Jan Wacław Machajski was a Polish anarchist that lived from 1866-1926. His big idea, sometimes called Makhaevism, was an attempted synthesis of anarchist politics, Marxist political economy and historical materialism. The aim of Machajski’s work was to prove that, as he believed due to being heavily influenced by the works of Mikhail Bakunin, the radical intelligentsia aimed not at establishing a classless society, rather they wanted to replace the capitalists of the privileged stratum themselves. Machajski predicted that this class would use Marxist ideology as the new religion, the new opiate which clouded the minds of the labouring masses, obfuscating the antagonism between mental and manual labourers.
This was not to say that Machajski, Bakunin and other anarchists were fervent anti-intellectuals that rejected all authority, including the authority of the expert. They saw authority as fallible; something to be questioned constantly. Further, they recognised that the simplified Marxist classification of many, what we call today knowledge workers, intellectuals as proletarian, ignored the fact that they possessed an unfair monopoly on knowledge which gave them a privileged position in society. Bakunin famously wrote it is natural that he who knows more will dominate him who knows less.
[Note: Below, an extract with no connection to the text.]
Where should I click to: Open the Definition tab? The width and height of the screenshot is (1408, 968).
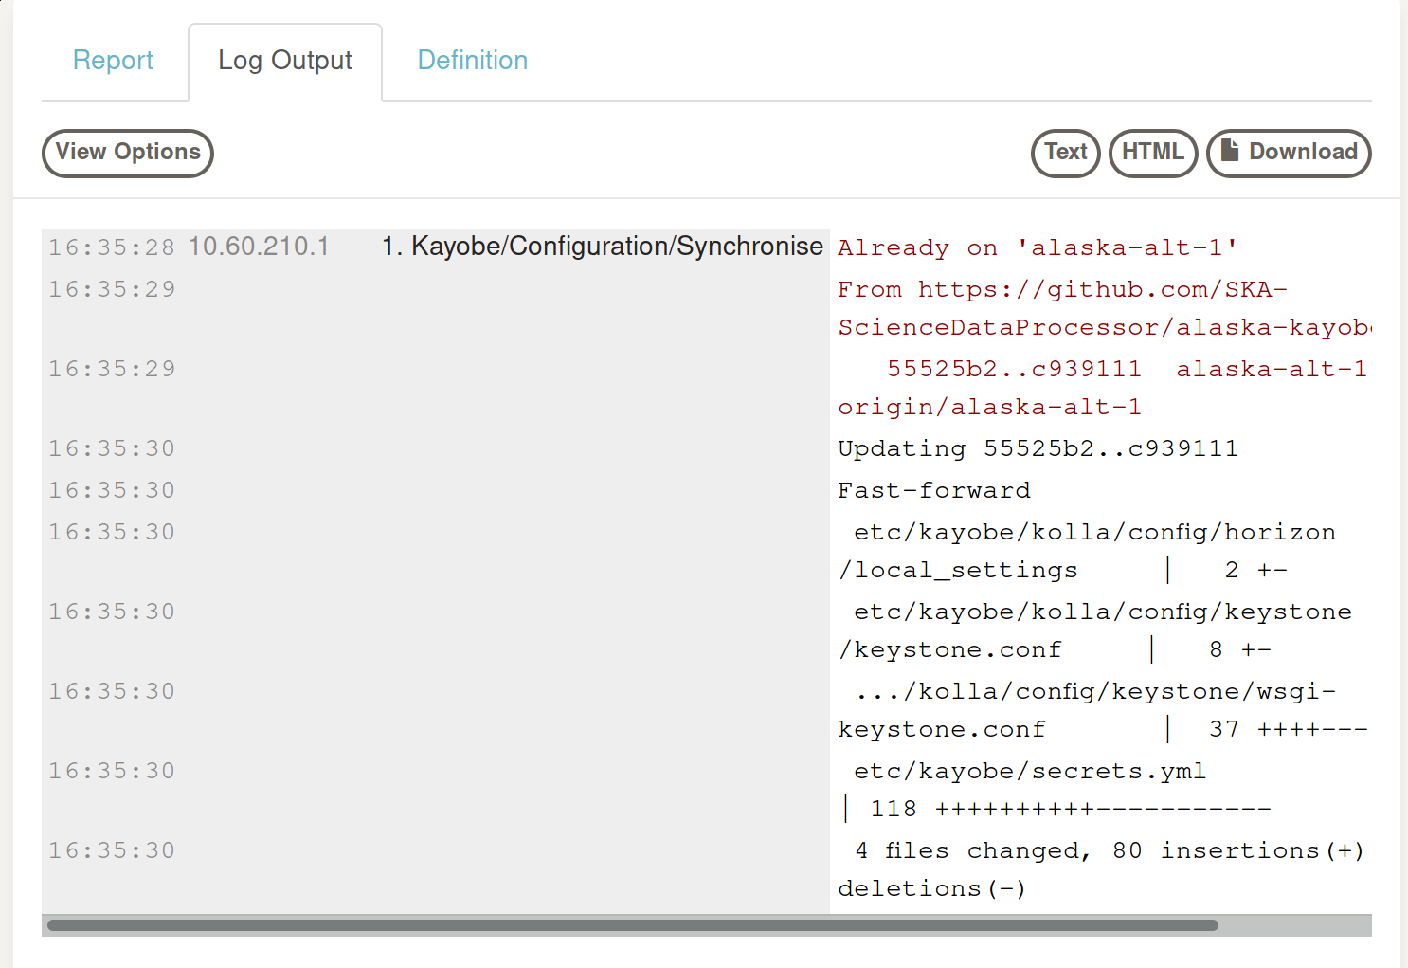472,61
I believe that Foucault takes this idea further when he showed how power evolved to take new, more mystified forms- power isn’t just over an individual, like the sovereign power to take life, but acts through individuals to anonymise domination. The particular form of oppressive (or at least potentially so) relations is generalised in such a way that not only are we forced to behave and act in certain ways, but we are told to freely choose to behave in these appropriate ways. We do what we’re told because it’s for our own good, or so we are told.
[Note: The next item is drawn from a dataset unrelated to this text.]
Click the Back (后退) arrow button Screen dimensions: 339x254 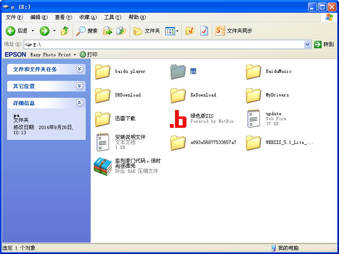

Foucault shows how discourses with public authority, such as medical science or criminology, shape and regulate the body of the population by acting upon the individuals it consists of. Another peculiar result of the evolution of power exemplified by Slavoj Zižek is the situation in which a father disciplines his child- unlike the traditional style of authority wherein the child is told unequivocally he must go to see grandma, the post-modern father authority is guilt-tripped into visiting. The child is not forced to behave and act in certain ways, but told to freely choose to behave in the appropriate way.
Just as Foucault shows how technologies of control are interlaced with medical-scientific discourses which legitimate domination, Zižek reveals the implicit un-freedoms in our formal freedoms. The call to action from this thought is to examine the concrete situations in which oppressive relations reveal themselves. Perhaps inspired by Bakunin, we can see how intellectual property makes the modern intelligentsia into a class of knowledge capitalists; through Foucault, we can see how their discourses legitimise and enable oppressive governmental controls; through Zižek, we can see how control is not shown by what we do, but by what we do not.
In this sense, Makhaevism is alive and well within the academy but it ironically causes an anti-Makhaevism, as the intelligentsia in finding the limits of its authority gains the ability to overcome them. The intelligentsia as the holders of knowledge are also privileged with the ability not to teach certain things which might undermine their own authority, ironically, such as the ideas of Makhaevism. The solution to this problematic, I think, requires 3 things of us:
The abolishment of intellectual property laws.
Freedom of inquiry for any individual doing knowledge work (as long as it does not breach ethical principles).
Freedom of education for all (including abolishment of university tuition fees).